_Aim_
Please recast the lines of the records below as a numbered list, skipping any blank lines and leaving the pictures out of your answer.

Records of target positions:
--- start ---

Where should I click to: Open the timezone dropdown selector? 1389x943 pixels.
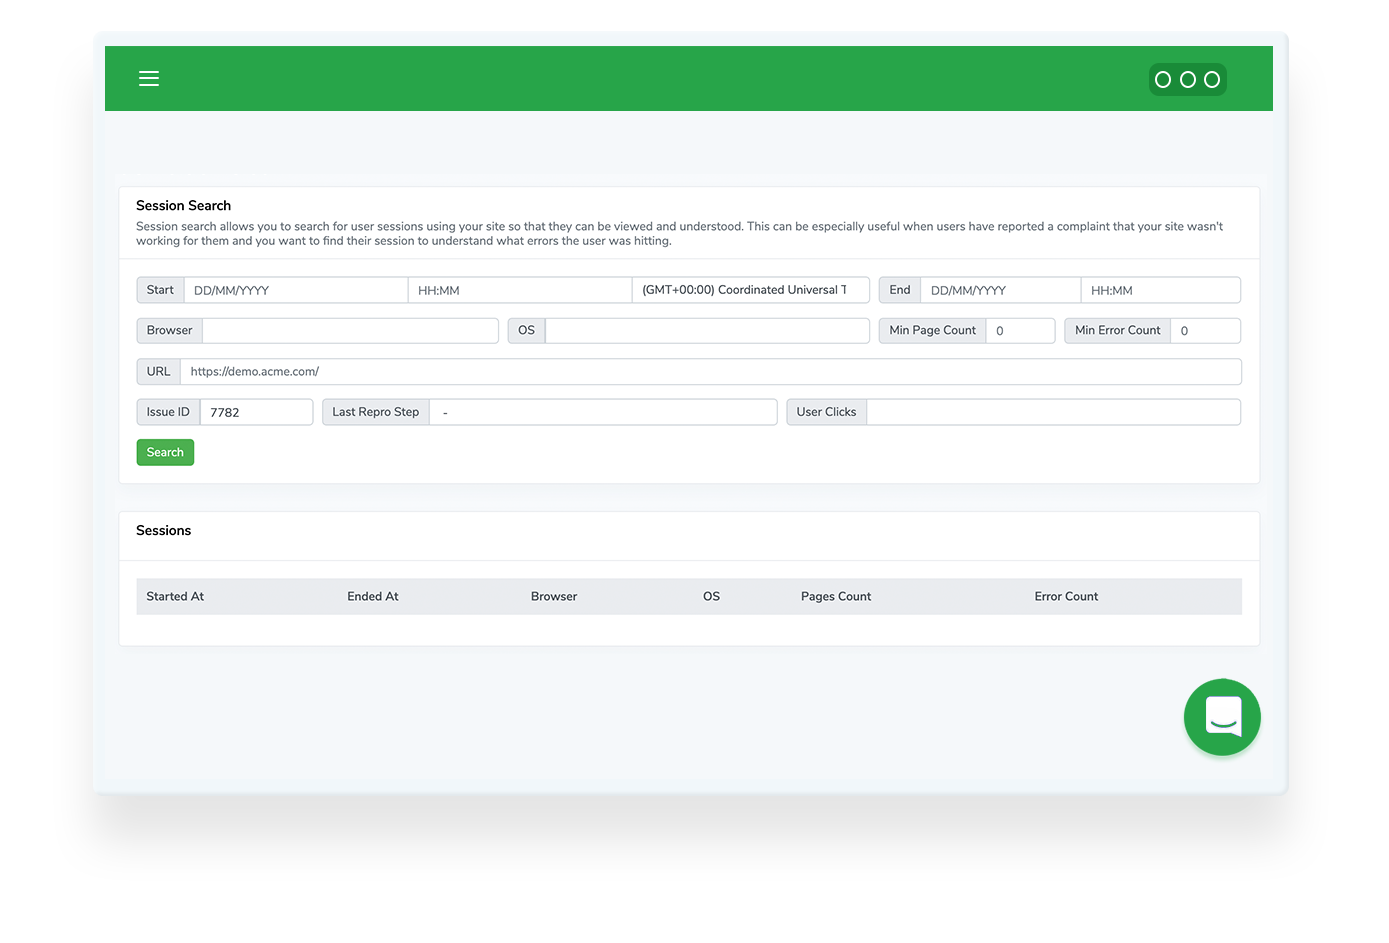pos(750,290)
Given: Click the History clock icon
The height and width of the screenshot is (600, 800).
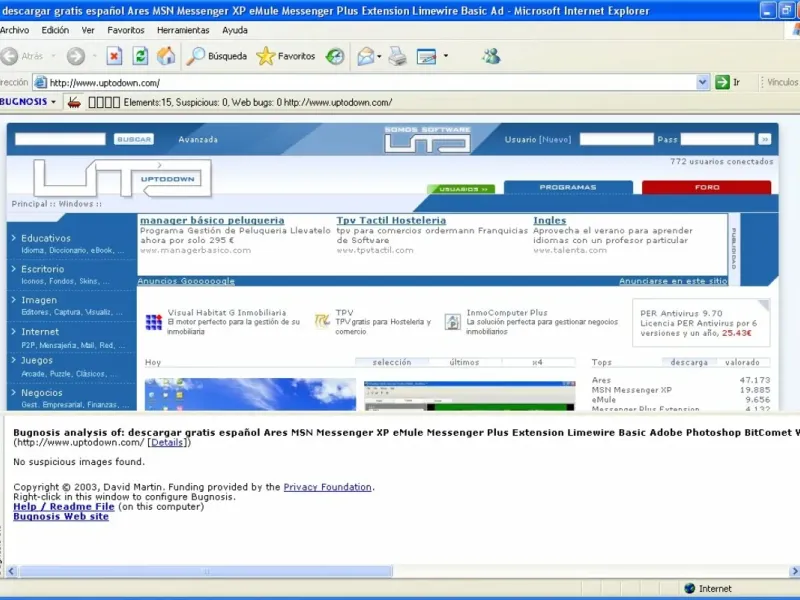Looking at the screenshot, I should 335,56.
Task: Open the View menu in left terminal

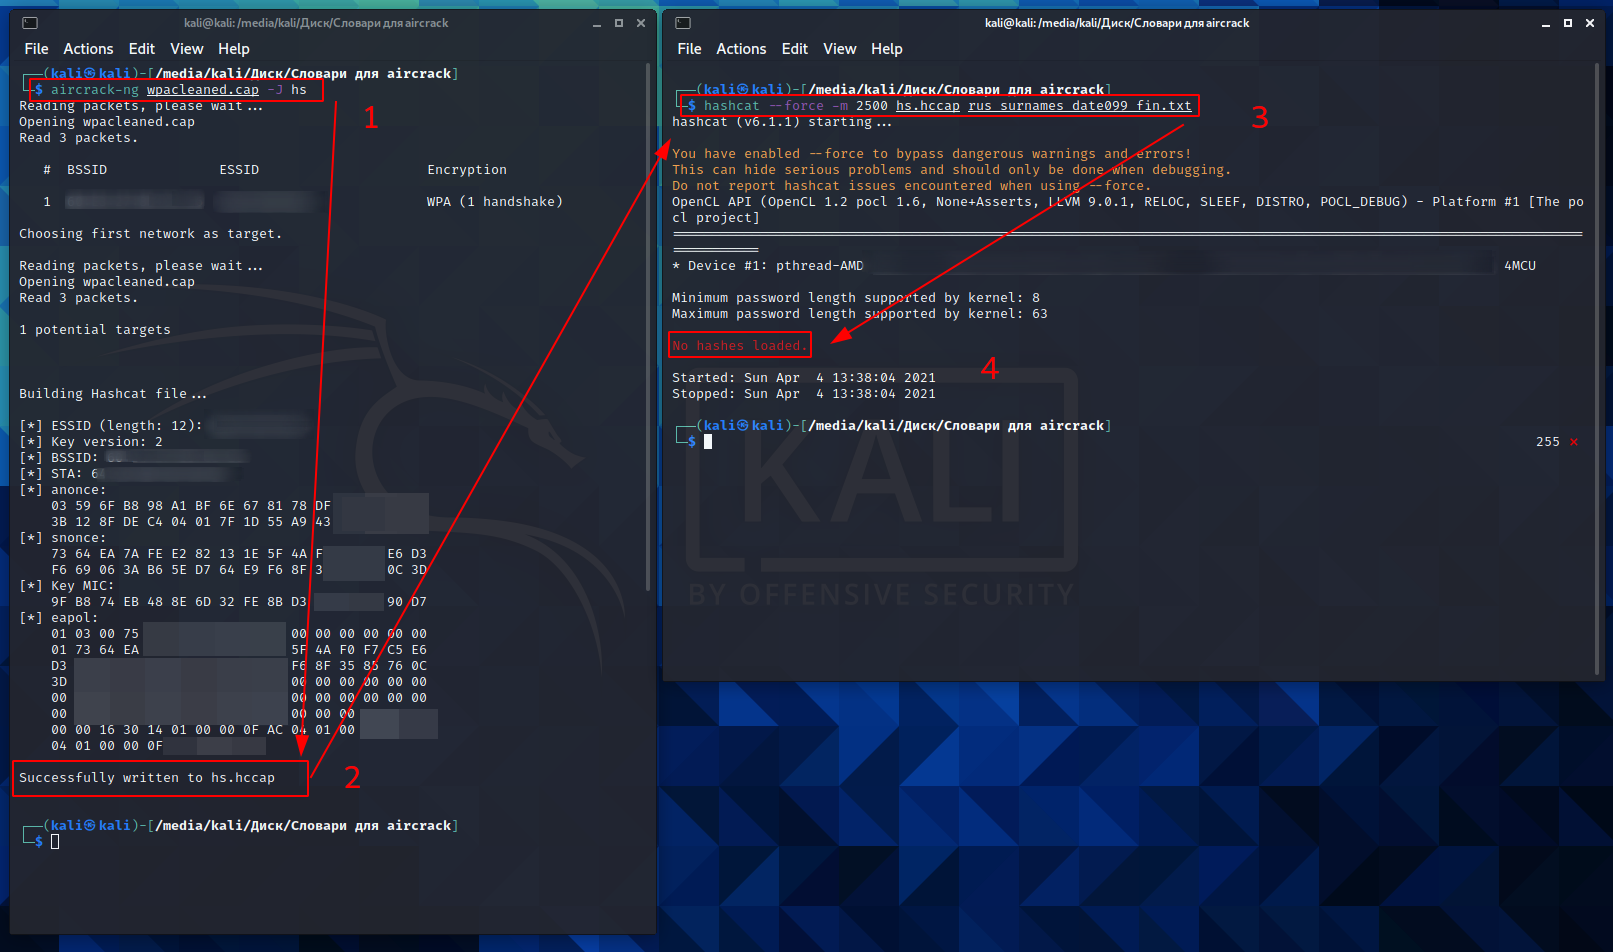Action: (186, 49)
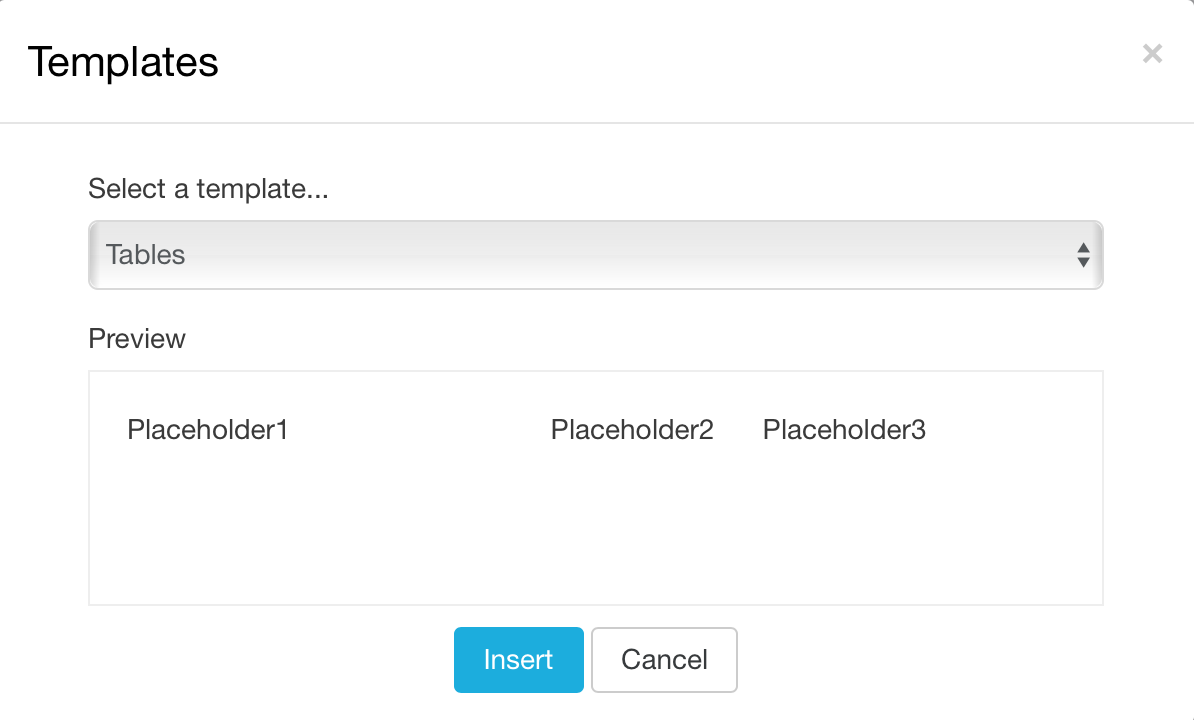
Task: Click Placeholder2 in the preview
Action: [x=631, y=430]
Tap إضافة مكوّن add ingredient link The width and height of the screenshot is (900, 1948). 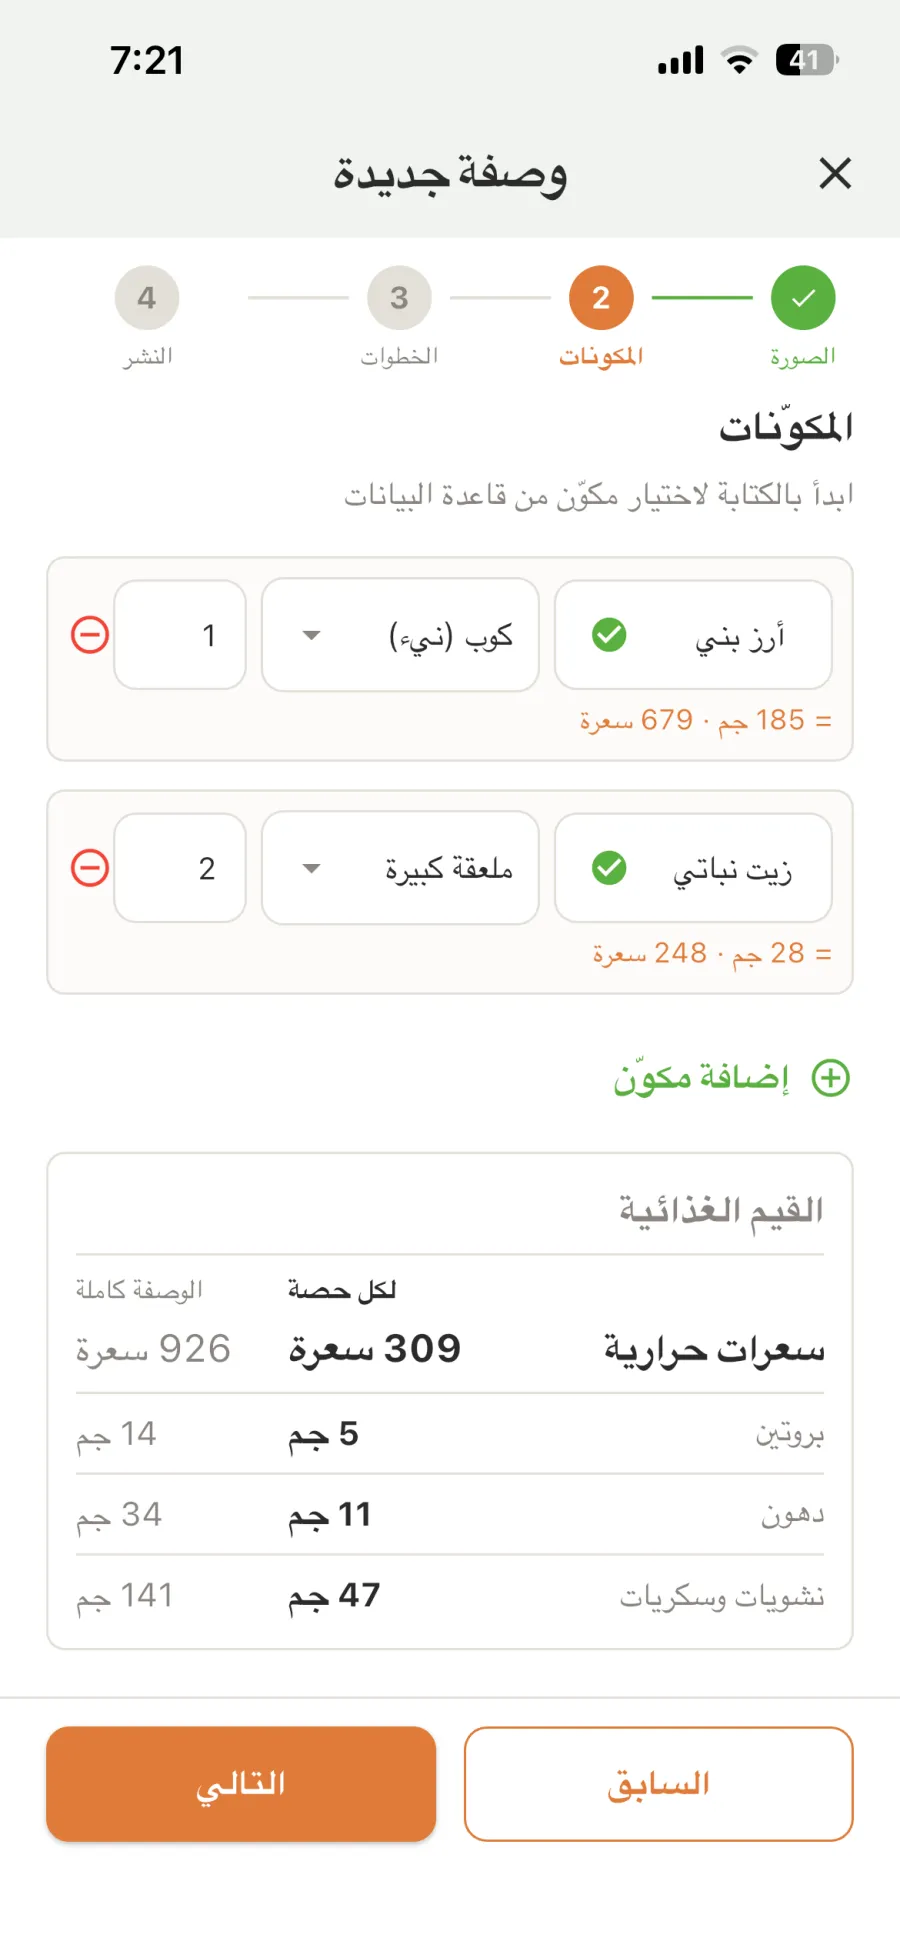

--- end ---

_Written answer_
1. Where should I click to: Open the timezone dropdown selector? 1389x943 pixels.
2. pos(750,290)
3. Given: Click the History clock icon
4. The height and width of the screenshot is (600, 800).
5. Looking at the screenshot, I should 335,56.
6. Task: Open the View menu in left terminal
7. Action: (186, 49)
8. Task: Click Placeholder2 in the preview
9. Action: [x=631, y=430]
10. Tap إضافة مكوّن add ingredient link The width and height of the screenshot is (900, 1948). 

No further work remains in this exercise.